Knowledge work falls short on all fronts. No clear feedback loop, no game tape to watch and learn from right after, no training simulators.
If you’re a marketer or a product manager or an engineer or an investor or a CEO:
1️⃣Your feedback is delayed.
3️⃣Your feedback is ambiguous.
4️⃣Simulation opportunities (pilots? pre-calls?) are hard to come by.
Feedback loop determines your learning curve. You try out things, you hear back, you make sense of what you hear back, you make corrections, and you try again. The faster this cycle runs, the faster you learn.
I assume none of this is a surprise to you. Market conditions, the team you’re a part of, and timing are all factors that contribute to the outcome. Separating luck from skill, no wonder, is hard.
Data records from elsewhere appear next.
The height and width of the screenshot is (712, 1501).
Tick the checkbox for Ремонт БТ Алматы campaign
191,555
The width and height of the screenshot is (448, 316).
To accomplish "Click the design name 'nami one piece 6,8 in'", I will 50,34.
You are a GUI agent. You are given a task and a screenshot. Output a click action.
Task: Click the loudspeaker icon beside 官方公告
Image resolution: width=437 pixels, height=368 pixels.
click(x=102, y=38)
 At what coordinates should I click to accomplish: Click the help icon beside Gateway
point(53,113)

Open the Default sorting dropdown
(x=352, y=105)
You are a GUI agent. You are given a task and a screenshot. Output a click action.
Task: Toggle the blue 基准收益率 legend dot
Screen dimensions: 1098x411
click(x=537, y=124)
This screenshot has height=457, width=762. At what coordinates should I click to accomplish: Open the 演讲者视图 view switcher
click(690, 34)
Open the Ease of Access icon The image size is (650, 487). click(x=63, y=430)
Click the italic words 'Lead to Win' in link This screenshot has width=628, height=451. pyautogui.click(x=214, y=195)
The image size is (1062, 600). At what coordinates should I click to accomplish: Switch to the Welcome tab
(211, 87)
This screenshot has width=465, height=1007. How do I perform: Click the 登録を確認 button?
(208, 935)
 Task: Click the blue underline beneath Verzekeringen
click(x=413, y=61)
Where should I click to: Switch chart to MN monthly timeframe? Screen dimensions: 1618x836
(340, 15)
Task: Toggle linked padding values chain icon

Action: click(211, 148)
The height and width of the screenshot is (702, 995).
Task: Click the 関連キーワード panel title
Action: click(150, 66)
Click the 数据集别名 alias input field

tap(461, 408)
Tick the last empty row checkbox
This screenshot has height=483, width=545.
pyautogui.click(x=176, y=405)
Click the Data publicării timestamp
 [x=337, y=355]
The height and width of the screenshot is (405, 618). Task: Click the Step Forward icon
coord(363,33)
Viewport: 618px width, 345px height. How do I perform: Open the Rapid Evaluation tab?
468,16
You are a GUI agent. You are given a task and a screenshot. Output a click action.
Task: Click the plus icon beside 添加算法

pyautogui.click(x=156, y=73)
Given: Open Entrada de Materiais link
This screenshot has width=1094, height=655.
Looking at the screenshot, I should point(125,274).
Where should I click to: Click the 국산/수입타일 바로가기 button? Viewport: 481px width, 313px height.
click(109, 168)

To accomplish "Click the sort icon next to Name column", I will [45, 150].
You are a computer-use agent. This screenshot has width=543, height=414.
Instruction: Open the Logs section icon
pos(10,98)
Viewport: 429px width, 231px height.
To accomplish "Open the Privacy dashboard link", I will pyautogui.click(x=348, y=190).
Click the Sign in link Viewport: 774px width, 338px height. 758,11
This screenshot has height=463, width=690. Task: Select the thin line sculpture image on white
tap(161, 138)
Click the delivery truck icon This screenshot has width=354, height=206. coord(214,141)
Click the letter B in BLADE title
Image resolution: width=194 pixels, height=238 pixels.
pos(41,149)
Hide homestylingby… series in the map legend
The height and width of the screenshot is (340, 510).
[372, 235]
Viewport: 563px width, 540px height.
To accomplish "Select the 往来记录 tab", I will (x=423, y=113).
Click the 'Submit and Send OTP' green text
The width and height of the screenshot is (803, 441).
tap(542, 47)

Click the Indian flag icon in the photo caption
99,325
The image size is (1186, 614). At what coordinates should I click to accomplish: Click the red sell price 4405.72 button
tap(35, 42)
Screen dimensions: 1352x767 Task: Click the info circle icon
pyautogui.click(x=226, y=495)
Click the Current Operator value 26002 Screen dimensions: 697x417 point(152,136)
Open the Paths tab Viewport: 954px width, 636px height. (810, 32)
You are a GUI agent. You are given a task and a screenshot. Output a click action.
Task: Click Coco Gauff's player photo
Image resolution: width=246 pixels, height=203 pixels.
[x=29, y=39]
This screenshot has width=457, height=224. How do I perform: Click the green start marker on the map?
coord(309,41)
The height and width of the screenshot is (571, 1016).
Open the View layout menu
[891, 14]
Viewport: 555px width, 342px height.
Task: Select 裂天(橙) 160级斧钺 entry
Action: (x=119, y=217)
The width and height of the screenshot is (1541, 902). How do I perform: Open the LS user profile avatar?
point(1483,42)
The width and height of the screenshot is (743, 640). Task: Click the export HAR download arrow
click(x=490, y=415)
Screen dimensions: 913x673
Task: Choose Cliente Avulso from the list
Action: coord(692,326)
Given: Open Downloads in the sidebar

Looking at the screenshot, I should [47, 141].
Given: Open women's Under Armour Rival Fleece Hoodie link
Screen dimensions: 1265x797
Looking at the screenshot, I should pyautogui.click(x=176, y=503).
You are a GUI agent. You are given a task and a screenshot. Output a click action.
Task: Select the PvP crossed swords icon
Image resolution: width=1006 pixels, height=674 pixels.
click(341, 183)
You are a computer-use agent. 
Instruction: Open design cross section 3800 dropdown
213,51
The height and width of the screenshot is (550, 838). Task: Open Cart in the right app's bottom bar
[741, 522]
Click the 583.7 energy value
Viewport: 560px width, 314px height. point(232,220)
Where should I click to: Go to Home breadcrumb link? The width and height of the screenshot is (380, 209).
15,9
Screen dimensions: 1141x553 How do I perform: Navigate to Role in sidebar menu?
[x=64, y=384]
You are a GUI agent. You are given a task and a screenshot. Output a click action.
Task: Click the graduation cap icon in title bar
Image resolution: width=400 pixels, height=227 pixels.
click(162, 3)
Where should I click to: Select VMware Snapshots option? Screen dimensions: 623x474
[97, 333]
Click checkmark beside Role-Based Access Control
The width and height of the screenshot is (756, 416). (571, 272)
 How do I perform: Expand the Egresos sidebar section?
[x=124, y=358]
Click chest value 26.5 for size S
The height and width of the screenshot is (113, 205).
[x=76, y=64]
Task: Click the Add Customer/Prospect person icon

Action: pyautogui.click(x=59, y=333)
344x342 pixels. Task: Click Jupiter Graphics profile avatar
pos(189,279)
Under such circumstances, how do you get better at what you do?
You can’t measure your progress. There are no clear metrics, except proxies such as salary and rank. So, if you can’t measure it, how will you improve it?
Maybe you can go another way. Not as quantifiable as measuring but useful nonetheless. You can evaluate your progress. What are the signs that you’re doing better, or worse? That won’t be straightforward. Because there are a hundred variables at play that are causing the outcome.
Most don’t sweat over this. Most get frustrated and come up with coping mechanisms. One such mechanism is confidence. Appear to the world like you know. Pick up a belief system and champion it.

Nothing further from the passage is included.